(Stored data entries)
######
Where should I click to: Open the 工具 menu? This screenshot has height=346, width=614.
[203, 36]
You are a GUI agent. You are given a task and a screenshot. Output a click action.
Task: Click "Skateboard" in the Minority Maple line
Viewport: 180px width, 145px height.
######
→ **TASK TO CARRY OUT**: Please output the complete set of records above without any alteration.

→ **THE COMPLETED TASK**:
Where should I click to: Open the 工具 menu? This screenshot has height=346, width=614.
[203, 36]
You are a GUI agent. You are given a task and a screenshot. Output a click action.
Task: Click "Skateboard" in the Minority Maple line
Viewport: 180px width, 145px height.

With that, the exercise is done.